→ **Given problem**
Express each line of the items below as a string in a JSON list, one string per line, omitting blank lines.
—————
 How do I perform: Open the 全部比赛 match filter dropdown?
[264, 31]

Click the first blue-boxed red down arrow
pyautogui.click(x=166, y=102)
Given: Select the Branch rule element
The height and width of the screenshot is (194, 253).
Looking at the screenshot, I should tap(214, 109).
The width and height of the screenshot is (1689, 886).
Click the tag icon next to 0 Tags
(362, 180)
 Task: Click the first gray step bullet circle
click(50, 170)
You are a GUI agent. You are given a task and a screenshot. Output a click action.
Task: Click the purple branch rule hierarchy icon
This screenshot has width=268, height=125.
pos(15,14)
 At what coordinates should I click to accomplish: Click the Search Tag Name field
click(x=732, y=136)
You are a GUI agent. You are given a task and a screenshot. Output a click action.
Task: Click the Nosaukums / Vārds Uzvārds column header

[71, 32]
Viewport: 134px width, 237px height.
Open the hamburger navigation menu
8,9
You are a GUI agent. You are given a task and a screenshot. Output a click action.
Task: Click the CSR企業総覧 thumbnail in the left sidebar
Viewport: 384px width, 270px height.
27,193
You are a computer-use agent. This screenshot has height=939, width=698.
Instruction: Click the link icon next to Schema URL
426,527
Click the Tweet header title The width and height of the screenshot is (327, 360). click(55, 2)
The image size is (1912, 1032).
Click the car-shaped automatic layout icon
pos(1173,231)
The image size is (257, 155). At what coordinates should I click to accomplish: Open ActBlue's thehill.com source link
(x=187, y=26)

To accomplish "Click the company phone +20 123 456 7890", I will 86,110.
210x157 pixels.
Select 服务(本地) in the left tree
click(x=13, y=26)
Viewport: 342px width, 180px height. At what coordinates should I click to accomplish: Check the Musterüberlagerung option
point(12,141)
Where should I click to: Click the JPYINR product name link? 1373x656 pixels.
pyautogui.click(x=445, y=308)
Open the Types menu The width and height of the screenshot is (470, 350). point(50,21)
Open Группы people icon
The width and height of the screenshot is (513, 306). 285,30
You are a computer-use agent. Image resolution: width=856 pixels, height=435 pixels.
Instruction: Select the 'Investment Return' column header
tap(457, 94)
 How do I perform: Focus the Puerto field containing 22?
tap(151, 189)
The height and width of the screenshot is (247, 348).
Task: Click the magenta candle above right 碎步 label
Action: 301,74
—————
→ **Output below**
[
  " How do I perform: Open the 全部比赛 match filter dropdown?",
  "[264, 31]",
  "Click the first blue-boxed red down arrow",
  "pyautogui.click(x=166, y=102)",
  "Given: Select the Branch rule element",
  "The height and width of the screenshot is (194, 253).",
  "Looking at the screenshot, I should tap(214, 109).",
  "The width and height of the screenshot is (1689, 886).",
  "Click the tag icon next to 0 Tags",
  "(362, 180)",
  " Task: Click the first gray step bullet circle",
  "click(50, 170)",
  "You are a GUI agent. You are given a task and a screenshot. Output a click action.",
  "Task: Click the purple branch rule hierarchy icon",
  "This screenshot has width=268, height=125.",
  "pos(15,14)",
  " At what coordinates should I click to accomplish: Click the Search Tag Name field",
  "click(x=732, y=136)",
  "You are a GUI agent. You are given a task and a screenshot. Output a click action.",
  "Task: Click the Nosaukums / Vārds Uzvārds column header",
  "[71, 32]",
  "Viewport: 134px width, 237px height.",
  "Open the hamburger navigation menu",
  "8,9",
  "You are a GUI agent. You are given a task and a screenshot. Output a click action.",
  "Task: Click the CSR企業総覧 thumbnail in the left sidebar",
  "Viewport: 384px width, 270px height.",
  "27,193",
  "You are a computer-use agent. This screenshot has height=939, width=698.",
  "Instruction: Click the link icon next to Schema URL",
  "426,527",
  "Click the Tweet header title The width and height of the screenshot is (327, 360). click(55, 2)",
  "The image size is (1912, 1032).",
  "Click the car-shaped automatic layout icon",
  "pos(1173,231)",
  "The image size is (257, 155). At what coordinates should I click to accomplish: Open ActBlue's thehill.com source link",
  "(x=187, y=26)",
  "To accomplish \"Click the company phone +20 123 456 7890\", I will 86,110.",
  "210x157 pixels.",
  "Select 服务(本地) in the left tree",
  "click(x=13, y=26)",
  "Viewport: 342px width, 180px height. At what coordinates should I click to accomplish: Check the Musterüberlagerung option",
  "point(12,141)",
  "Where should I click to: Click the JPYINR product name link? 1373x656 pixels.",
  "pyautogui.click(x=445, y=308)",
  "Open the Types menu The width and height of the screenshot is (470, 350). point(50,21)",
  "Open Группы people icon",
  "The width and height of the screenshot is (513, 306). 285,30",
  "You are a computer-use agent. Image resolution: width=856 pixels, height=435 pixels.",
  "Instruction: Select the 'Investment Return' column header",
  "tap(457, 94)",
  " How do I perform: Focus the Puerto field containing 22?",
  "tap(151, 189)",
  "The height and width of the screenshot is (247, 348).",
  "Task: Click the magenta candle above right 碎步 label",
  "Action: 301,74"
]